Action item —
Determine how many lines below contain the word "agent", then write that number by itself.

Data to examine —

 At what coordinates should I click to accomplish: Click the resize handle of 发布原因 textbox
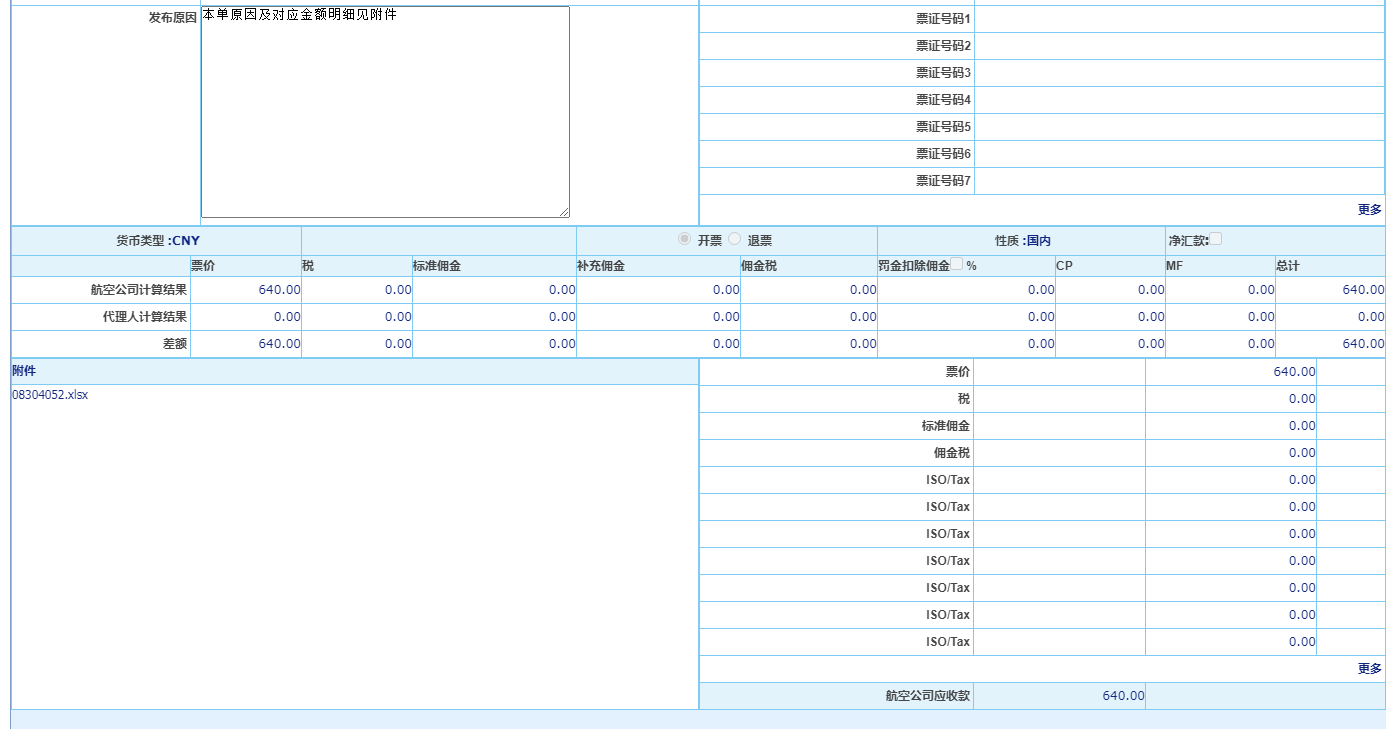tap(564, 212)
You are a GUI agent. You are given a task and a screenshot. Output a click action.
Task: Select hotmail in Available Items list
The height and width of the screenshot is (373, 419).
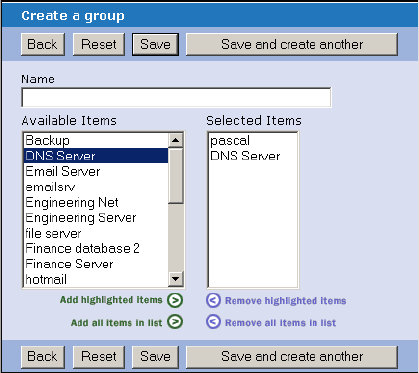click(96, 279)
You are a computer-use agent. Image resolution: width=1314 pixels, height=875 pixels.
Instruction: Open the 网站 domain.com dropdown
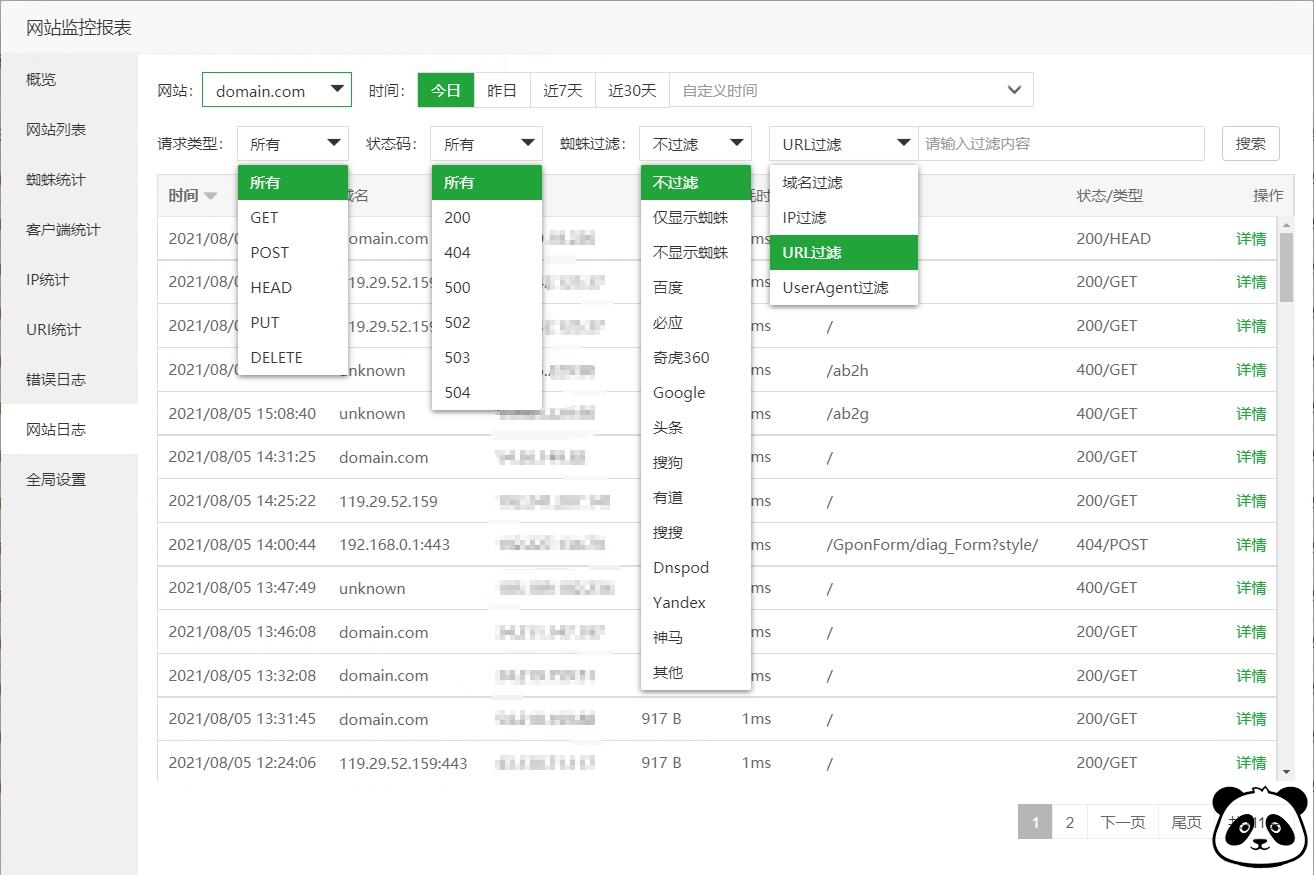point(277,90)
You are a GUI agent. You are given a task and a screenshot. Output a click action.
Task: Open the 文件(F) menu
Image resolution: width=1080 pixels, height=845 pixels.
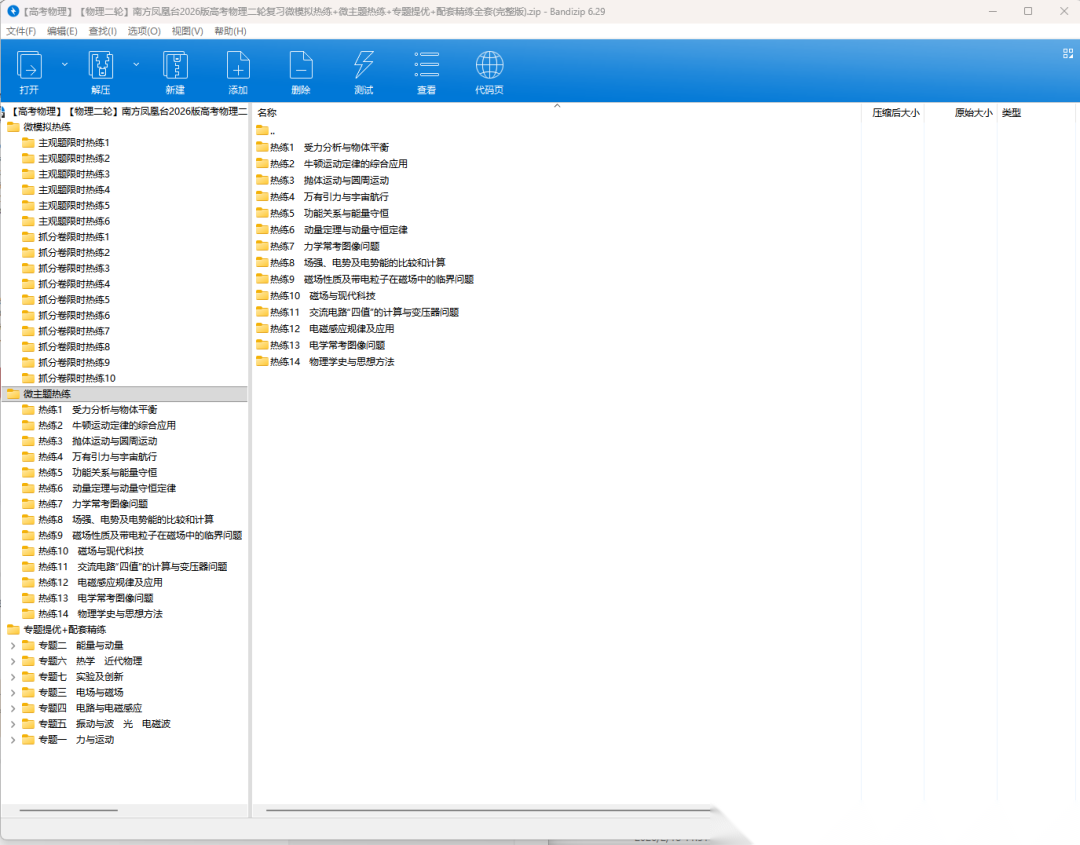pos(21,31)
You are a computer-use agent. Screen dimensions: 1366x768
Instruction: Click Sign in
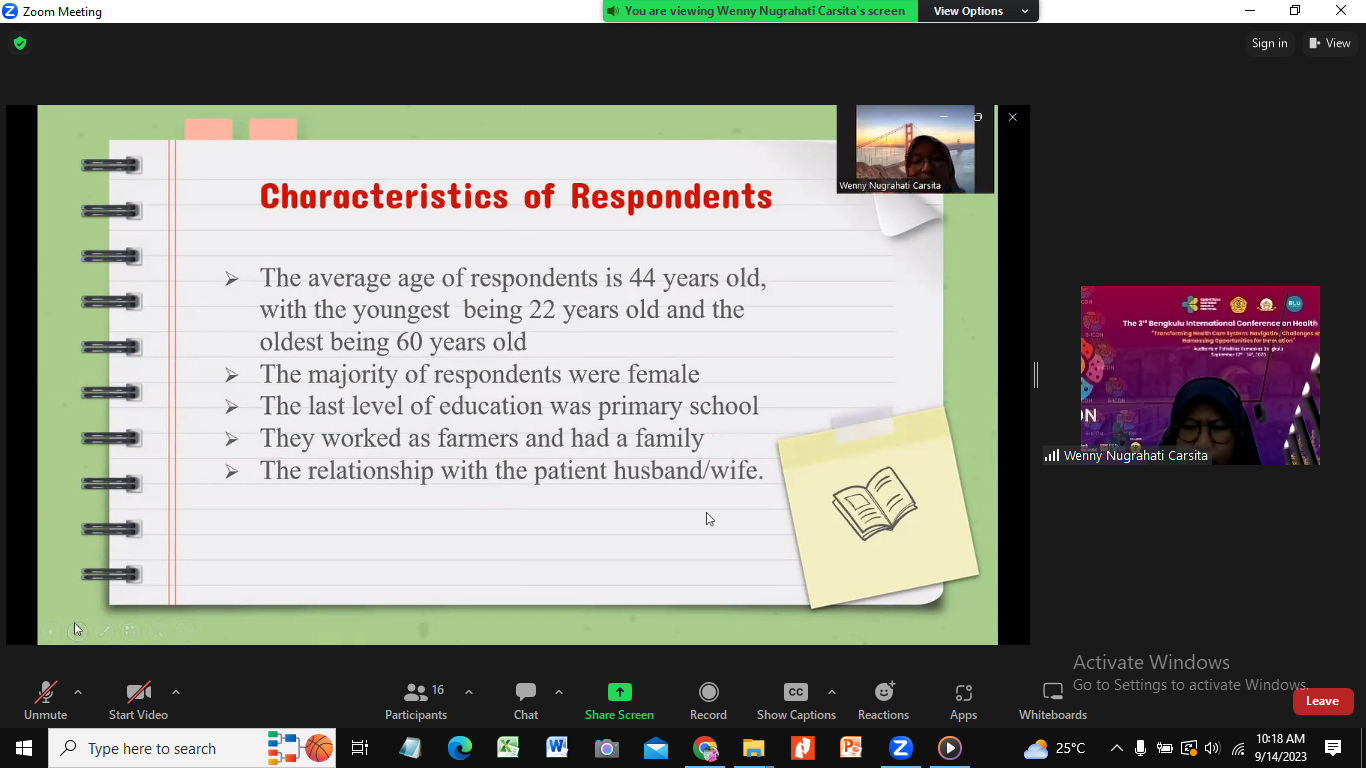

Result for this exercise —
4